Elbette, 'Nick Gatsby'yi seviyor' teorisini kabul ederseniz, bu sahnenin çoğunu bastırılmış arzulara, özellikle de Nick'in kendine yalan söylemek istemediğine dair yorumuna bağlayabilirsiniz.
Nick Neden 'Sen onların hepsinden daha iyisin' diyor?
Bu açıklama, Nick'in Doğu Yakası'ndaki eski para kalabalığıyla ilgili hayal kırıklığını resmen işaret ediyor. Bu satırın araba kazasından ve hemen öncesindeki oteldeki sahneden sonra geldiğini unutmayın, bu yüzden Daisy ve Tom'un en çirkin davranışlarını gördü. Nick bu açıklamayla gurur duyuyor çünkü bu, Gatsby'ye söyleyeceği son şeylerden biriydi.
Nick'in daha önce Gatsby'ye olan güvensizliğinin tam olarak ne zaman saygıya dönüştüğünü fark etmek biraz daha zor olabilir.

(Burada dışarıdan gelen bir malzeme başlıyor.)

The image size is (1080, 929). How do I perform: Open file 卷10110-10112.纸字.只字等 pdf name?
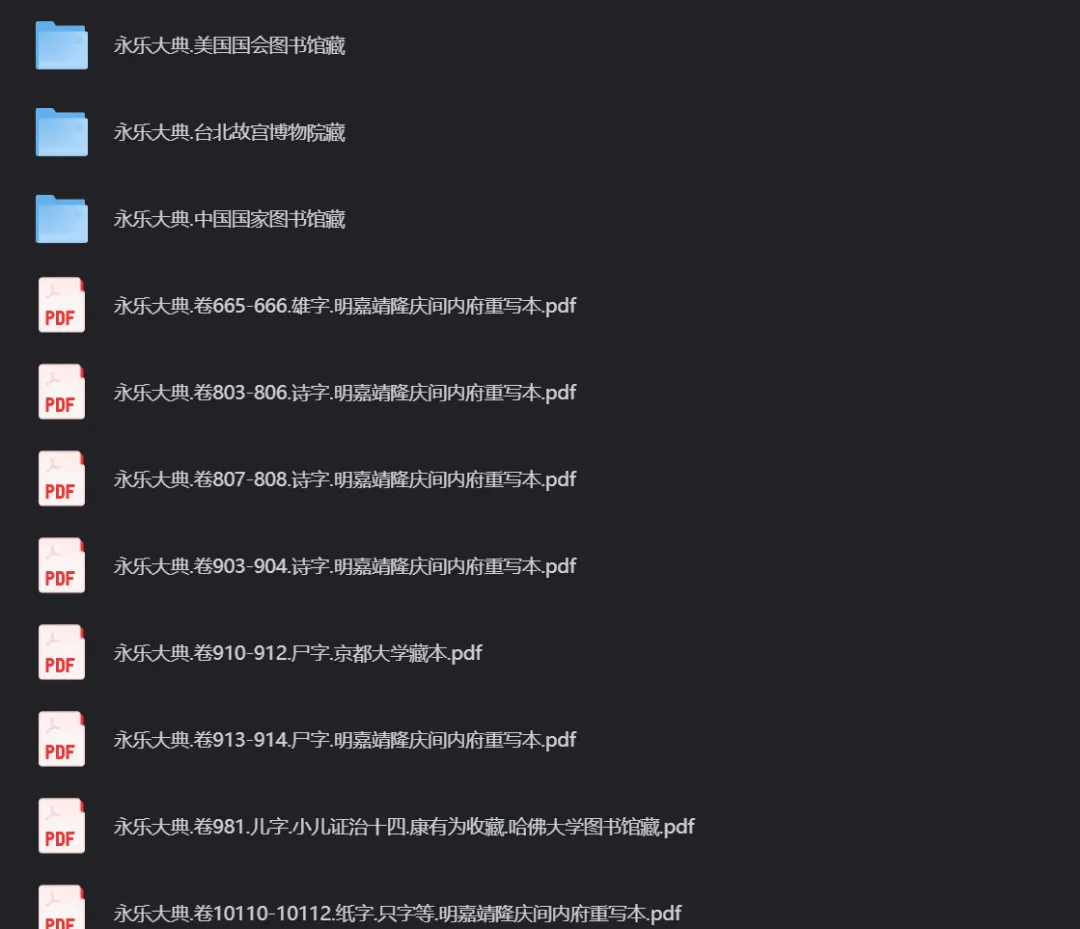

Yukarıda bunun 5. Bölümde, Gatsby'nin Daisy ile yeniden buluşmasını izlediğinde ve Gatsby'nin dönüştüğünü ve aşktan büyülendiğini gördüğünde başladığını iddia etmiştim.
Sıradaki ne?
Nick, 1. Bölüm'de öncelikle bir anlatıcı olarak kendisine neden güvenilebileceğini açıklayarak ortamı hazırlıyor. Okumak 1. Bölüm özetimiz Nick'in açılışının neden onu bir anlatıcı olarak biraz şüpheli hale getirdiğine dair daha fazla analiz için.
Nick ve Jordan'ın ilişkisi hakkında daha fazlasını okumak ister misiniz? ? Geçmişlerindeki farklılıklara rağmen neden bir araya geldiklerini merak mı ediyorsunuz? Hakkında oku Gatsby'de aşk, arzu ve ilişkiler ilişkileri hakkında daha fazla bilgi için.
Fitzgerald kendisini daha çok Carraway mi, yoksa Gatsby mi olarak görüyordu? Kitabın arkasındaki adam hakkında daha fazla bilgi için F. Scott Fitzgerald'ın hayatıyla ilgili hikayemizi okuyun.